Voices

ACORN on the Hotseat

Congressional Republicans are exerting pressure on agencies like HUD, the Census Bureau and soon the IRS to sever their ties with the low-income housing advocacy group ACORN in the wake of recent hidden camera video footage.

ACORN, short for the Association of Community Organizations for Reform Now, has been providing income tax assistance as part of the IRS’s Volunteer Income Tax Preparation, or VITA, program for years. However, if the video footage that has been circulating online in recent days is to be believed, a worker in the group’s Baltimore office gave tax advice to a man and woman posing as a pimp and his prostitute on how to falsify their tax returns so they could claim underage prostitutes from South America as dependents and classify prostitution as a performing art on a Schedule C. Video footage of similar sting operations in other ACORN offices around the country have also emerged.

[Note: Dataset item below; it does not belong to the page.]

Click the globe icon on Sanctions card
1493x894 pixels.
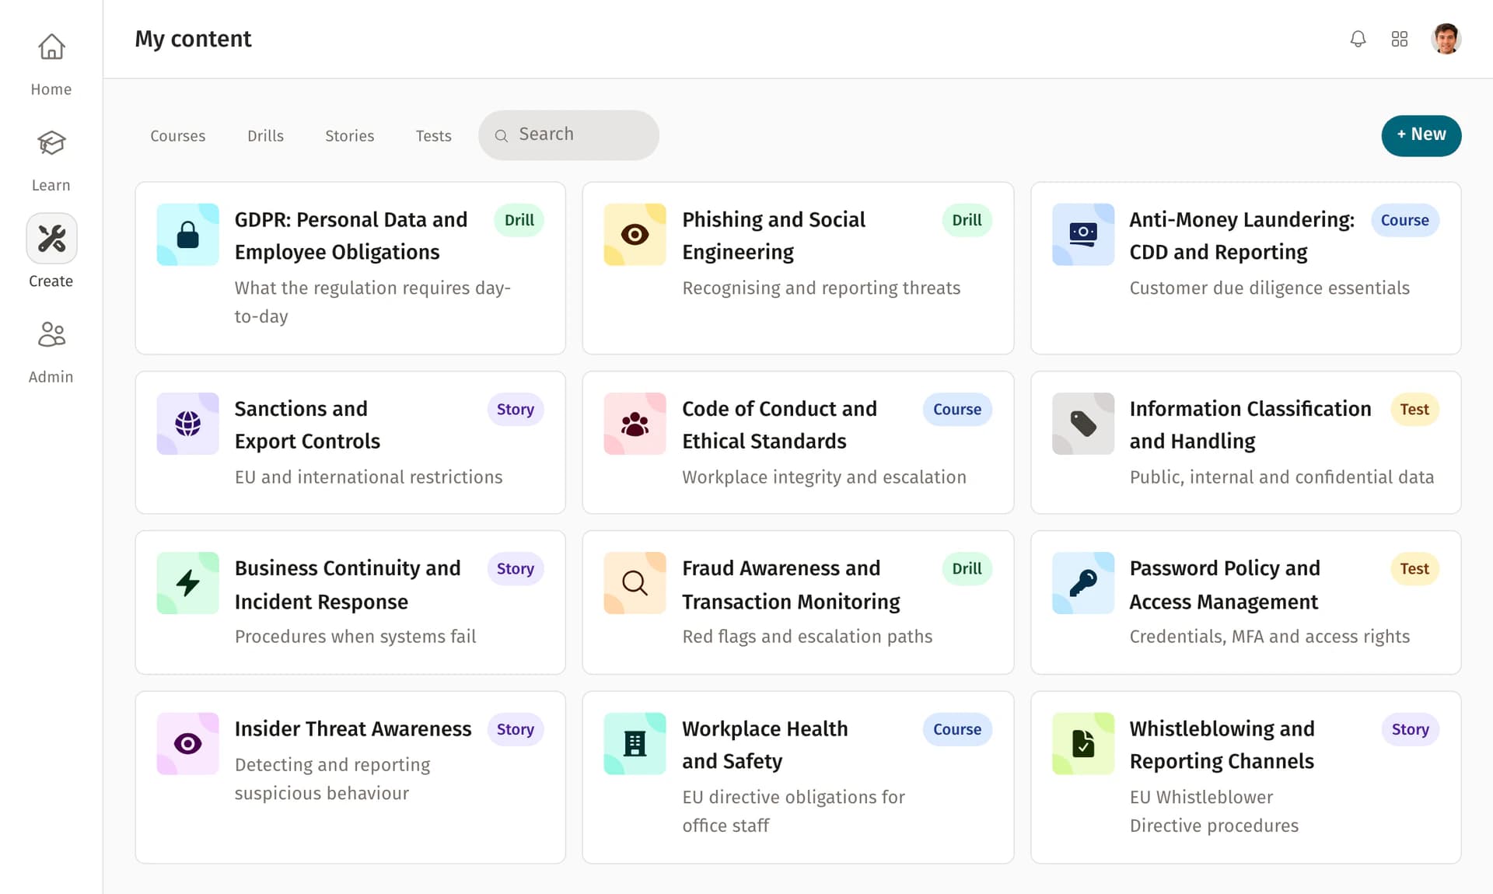click(187, 424)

On Monday, the Senate voted to strip ACORN of over $1.6 million in funding to help low-income people get housing loans from the Department of Housing and Urban Development. That followed a decision Friday by the U.S. Census Bureau to also sever its relationship with the group.

Now the IRS is the next target of efforts to strip the group of VITA grants for low-income tax assistance, according to the National Review Online. The organization has long been a target of Republicans who have objected to ACORN’s voter registration efforts on behalf of the poor, and it has been the subject of numerous voter fraud investigations, some of which uncovered evidence of falsified voter registration forms filled out by overeager volunteers. However, the group has also enjoyed broad Democratic support, at least until the recent video footage emerged.

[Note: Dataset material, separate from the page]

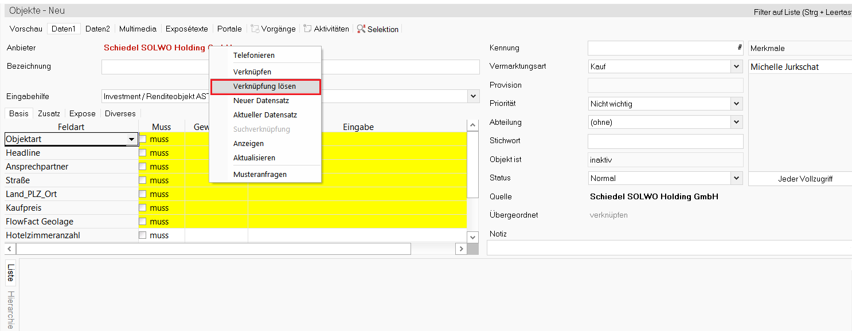Open the Vorgänge icon tab
Screen dimensions: 852x331
tap(273, 29)
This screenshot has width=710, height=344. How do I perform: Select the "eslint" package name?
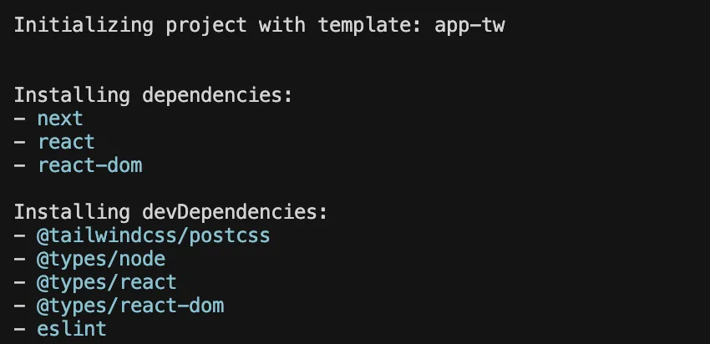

ACORN has fired at least four employees in response to the incidents, but it is hard to imagine how workers at the organization could have taken the clients who came in for the tax prep services seriously, especially if they were as outlandishly dressed as they appear in the Baltimore video. Even if the workers were making a good-faith effort to provide tax assistance, they should have dismissed the purported clients from their offices and sent them on their merry way. ACORN claims on its Web site to have prepared approximately 150,000 free tax returns since 2004 totaling $190 million in refunds. All of that now stands in jeopardy because of a pair of video con artists and some gullible employees.